File Organization
Four ways introduced in SE350 to organize each file:
- Pile
- Sequential File
- Indexed Sequential File
- Indexed File
Warning
This is not about how to organize multiple files together, but rather how data is organized within a given file. How are groups of files managed? That is talked about in File Allocation.
Pile
- Data are collected in the order they arrive
- Purpose is to accumulate a mass of data and save it
- Records may have different fields
- No structure
- Record access is by exhaustive search
- Useful when data is only collected and stored prior to processing
Sequential File
- Fixed format used for records
- Records are the same length
- All fields the same (order and length)
- Field names and lengths are attributes of the file
- One field is the key file
- Uniquely identifies the record
- Records are stored in key sequence
- Search is inefficient (look through the whole file)
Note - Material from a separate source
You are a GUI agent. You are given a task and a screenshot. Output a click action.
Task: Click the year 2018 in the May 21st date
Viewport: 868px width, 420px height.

- Updates are a pain, because physical organization matches the logical organization
- Overflow pile, transaction log & periodic batch updates to the file that rearranges the file
- Or: different physical layout from logical layout
Indexed Sequential File
- Index provides a lookup capability to quickly reach the vicinity of the desired record
- Contains key field and a pointer to the main file
- Indexed is searched to find highest key value that is equal to or precedes the desired key value
- Search continues in the main file at the location indicated by the pointer
- New records are added to an overflow file
- Record in main file that precedes it is updated to contain a pointer to the new record
- Upon NULL pointer, continue in the main file
- The overflow is merged with the main file during a batch update
- Multiple levels of indexes for the same key field can be set up to increase efficiency
Indexed File
- Uses multiple indexes for different key fields
- May contain an exhaustive index that contains one entry for every record in the main file
- May contain a partial index